[Extract to read start]

The new year and the sweet beans. By my count, this is the sixteenth January 1st we’ve enjoyed in the same excellent company. The formula has not changed, but the ladle has passed from grandmother to granddaughters; and as I remember it our conversation wasn’t always so focused on pregnancies.
There are more than 40 dishes on the menu requiring hundreds of ingredients. We asked, half kidding, if there was a three-ring binder detailing an execution plan for the entire operation. There is:
Tasks for days. And carefully-indexed recipes for everything, though our hostess cautioned that some of the traditional fare rely on a few unwritten touches. (But there are no secrets! she insisted). They offered to teach me a few next year, and I leapt at the chance, but my winter vacation usually is not so constructive.
After a balmy 12/31/12, it is a cold and wet 1/1/13. At the beginning of the holidays I tried a vegan pumpkin pie on Food52 and through the season the leftover coconut butter has sat on my countertop as a little thermometer: clear and runny when warm, and cloudy white when cool. Today it is like snow.
This is the 100th post on FoodisForever. The first was also about ozoni.

[Extract to read end]

> **What to do**
[A] List every adjective the New Year post uses to describe the weather on the two dates it gives.
[B] Reproduce the part of the New Year post running from "The new year" down to "focused on pregnancies.".
[C] State whether each of the following agrees with the New Year post, quoting the words that decide it:
(i) The menu contains more than 40 dishes.
(ii) The hostess said the traditional recipes hold secrets.
(iii) This is the first post on FoodisForever.
The records that follow are drawn from a separate source.

[Data extract start]

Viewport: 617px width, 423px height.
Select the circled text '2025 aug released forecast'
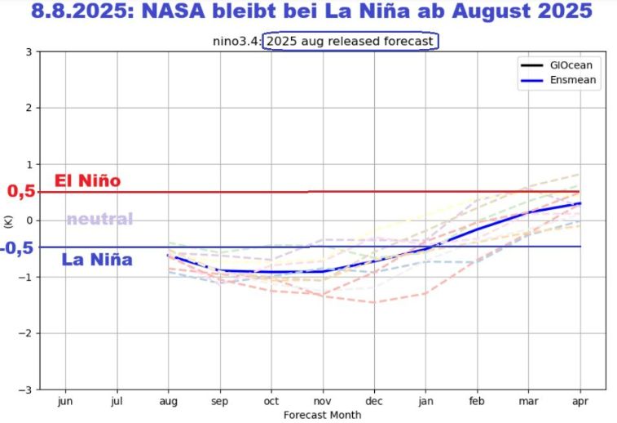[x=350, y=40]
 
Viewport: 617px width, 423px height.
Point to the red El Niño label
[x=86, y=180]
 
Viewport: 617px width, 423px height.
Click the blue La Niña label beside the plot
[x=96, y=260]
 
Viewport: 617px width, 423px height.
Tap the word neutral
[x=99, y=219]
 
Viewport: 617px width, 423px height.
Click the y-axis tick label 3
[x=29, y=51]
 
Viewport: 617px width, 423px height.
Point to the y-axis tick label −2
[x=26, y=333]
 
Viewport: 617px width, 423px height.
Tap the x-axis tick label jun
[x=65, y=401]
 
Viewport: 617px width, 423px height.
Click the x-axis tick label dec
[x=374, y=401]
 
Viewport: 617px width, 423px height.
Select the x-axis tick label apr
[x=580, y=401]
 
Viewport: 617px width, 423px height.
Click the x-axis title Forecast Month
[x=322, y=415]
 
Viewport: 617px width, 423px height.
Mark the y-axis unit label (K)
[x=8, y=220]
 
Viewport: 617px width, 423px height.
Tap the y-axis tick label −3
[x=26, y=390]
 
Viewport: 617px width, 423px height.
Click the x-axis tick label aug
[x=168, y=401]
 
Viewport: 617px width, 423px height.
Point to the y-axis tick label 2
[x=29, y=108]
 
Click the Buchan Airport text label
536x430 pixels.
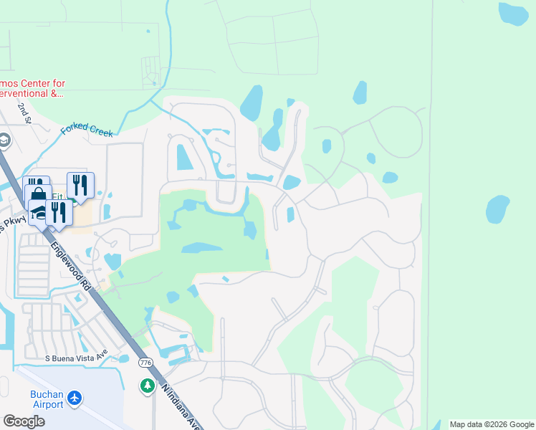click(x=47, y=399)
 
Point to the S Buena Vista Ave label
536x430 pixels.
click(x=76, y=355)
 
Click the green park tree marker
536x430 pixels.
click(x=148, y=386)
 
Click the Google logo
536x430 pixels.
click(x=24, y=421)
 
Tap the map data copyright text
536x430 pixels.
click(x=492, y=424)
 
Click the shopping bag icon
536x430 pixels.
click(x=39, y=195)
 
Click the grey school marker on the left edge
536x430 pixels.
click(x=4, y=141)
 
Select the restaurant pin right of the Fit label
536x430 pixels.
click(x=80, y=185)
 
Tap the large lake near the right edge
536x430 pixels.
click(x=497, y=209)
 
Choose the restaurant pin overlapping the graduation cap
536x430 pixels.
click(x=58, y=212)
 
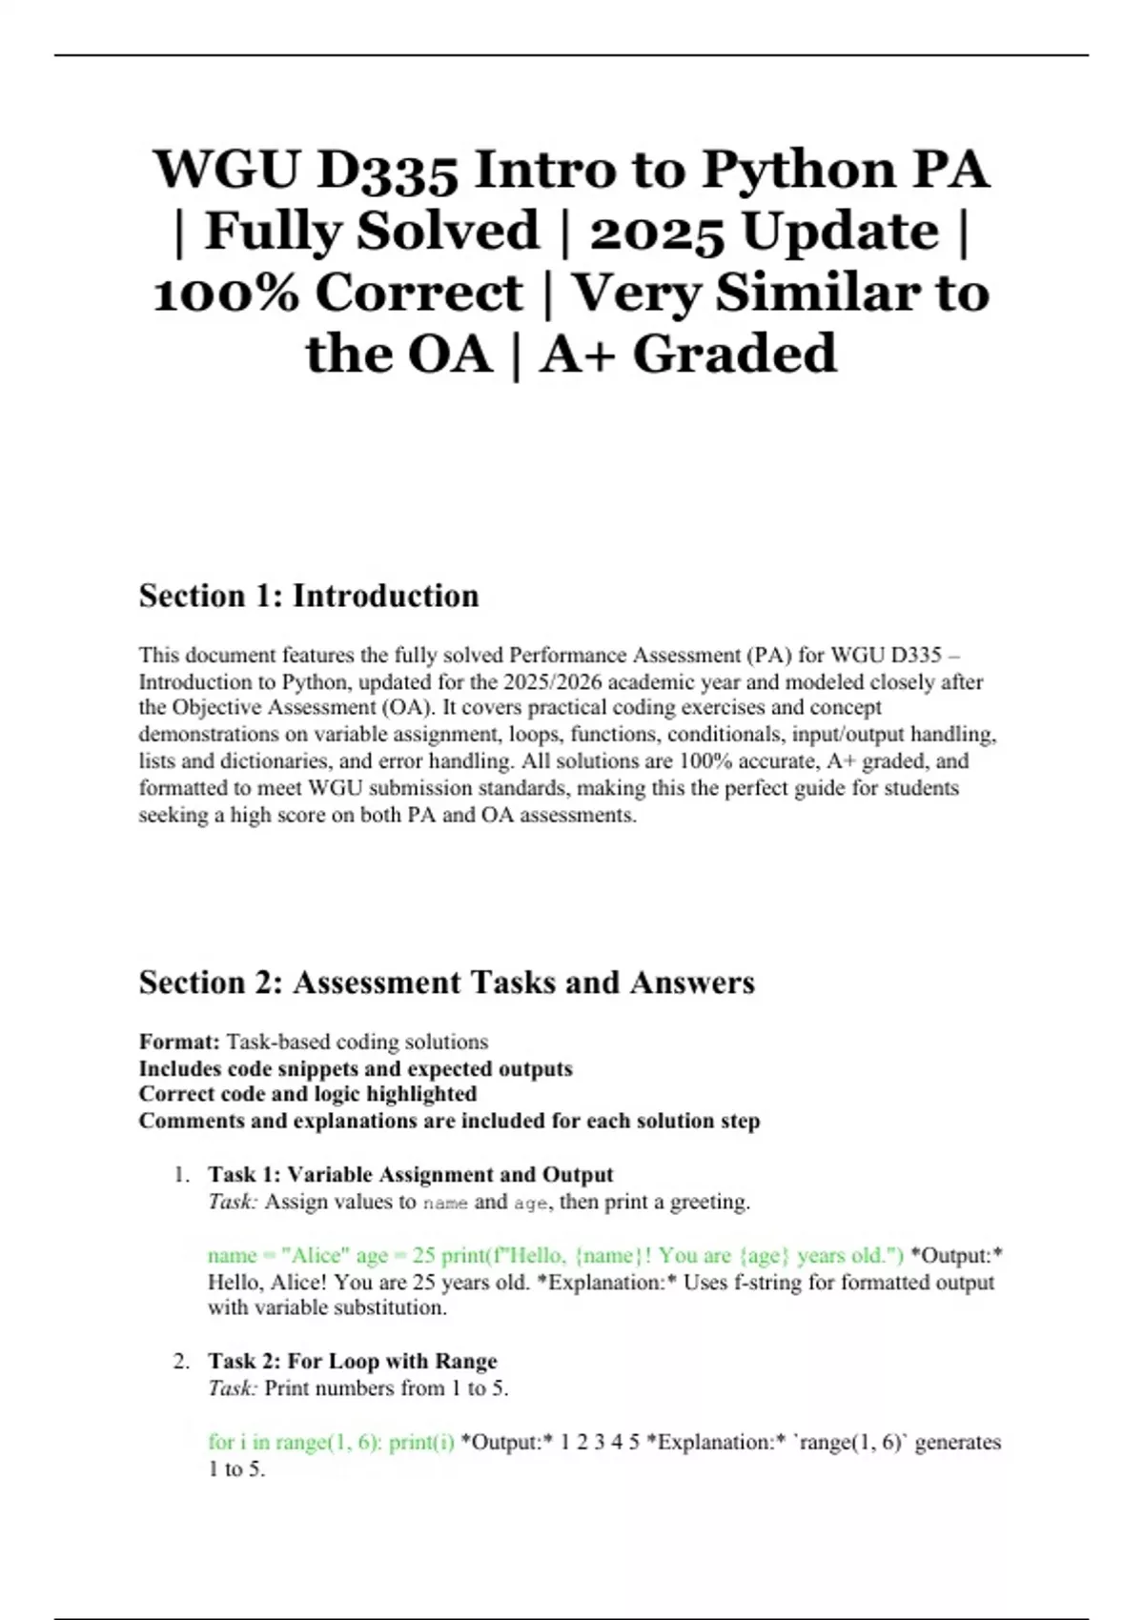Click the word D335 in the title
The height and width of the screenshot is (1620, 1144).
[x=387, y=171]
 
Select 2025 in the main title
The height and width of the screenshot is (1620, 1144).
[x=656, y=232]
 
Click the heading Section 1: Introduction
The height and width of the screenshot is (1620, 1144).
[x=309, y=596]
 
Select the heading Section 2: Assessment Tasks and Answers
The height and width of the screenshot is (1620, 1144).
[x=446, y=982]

[Data extract end]
[Data extract start]

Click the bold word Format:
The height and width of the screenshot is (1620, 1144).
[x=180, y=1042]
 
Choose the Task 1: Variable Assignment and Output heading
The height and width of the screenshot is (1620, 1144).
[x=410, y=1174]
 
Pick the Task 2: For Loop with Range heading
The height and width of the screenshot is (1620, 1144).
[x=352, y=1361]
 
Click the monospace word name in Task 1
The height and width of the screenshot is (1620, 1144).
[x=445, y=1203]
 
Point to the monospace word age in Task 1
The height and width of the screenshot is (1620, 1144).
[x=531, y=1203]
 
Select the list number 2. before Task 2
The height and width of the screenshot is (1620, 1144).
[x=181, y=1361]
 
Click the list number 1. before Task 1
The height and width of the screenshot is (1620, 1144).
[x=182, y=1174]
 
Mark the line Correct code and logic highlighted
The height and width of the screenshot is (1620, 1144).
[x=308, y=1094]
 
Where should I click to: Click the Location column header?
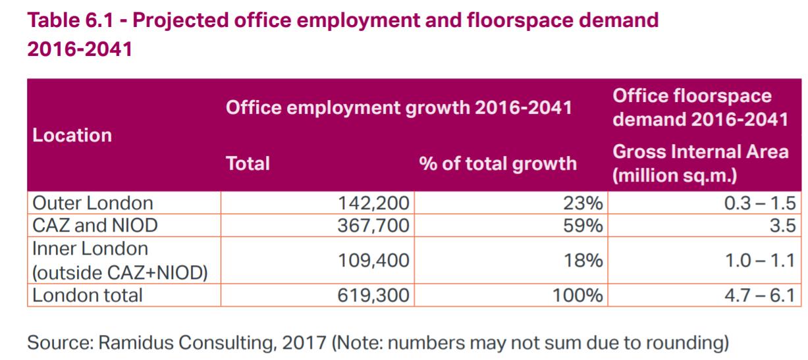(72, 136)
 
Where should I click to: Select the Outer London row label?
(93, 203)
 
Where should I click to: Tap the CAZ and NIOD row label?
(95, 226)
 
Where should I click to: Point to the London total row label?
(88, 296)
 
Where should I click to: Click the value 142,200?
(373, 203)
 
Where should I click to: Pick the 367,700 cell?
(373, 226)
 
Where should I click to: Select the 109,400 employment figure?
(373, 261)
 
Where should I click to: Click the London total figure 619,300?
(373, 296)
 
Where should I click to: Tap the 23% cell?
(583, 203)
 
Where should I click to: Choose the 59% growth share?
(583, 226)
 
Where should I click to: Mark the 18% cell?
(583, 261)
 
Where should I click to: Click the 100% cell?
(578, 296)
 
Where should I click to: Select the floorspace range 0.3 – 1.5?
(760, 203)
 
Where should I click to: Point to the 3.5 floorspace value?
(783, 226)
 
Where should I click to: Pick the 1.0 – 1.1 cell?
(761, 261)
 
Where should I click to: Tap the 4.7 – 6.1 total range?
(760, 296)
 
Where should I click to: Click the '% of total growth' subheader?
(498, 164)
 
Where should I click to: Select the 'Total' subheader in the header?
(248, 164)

[Data extract end]

> **Solved problems**
[A] balmy, cold, wet

[B]
The new year and the sweet beans. By my count, this is the sixteenth January 1st we’ve enjoyed in the same excellent company. The formula has not changed, but the ladle has passed from grandmother to granddaughters; and as I remember it our conversation wasn’t always so focused on pregnancies.

[C]
(i) Yes: "There are more than 40 dishes on the menu requiring hundreds of ingredients."
(ii) No: "(But there are no secrets! she insisted)."
(iii) No: "This is the 100th post on FoodisForever."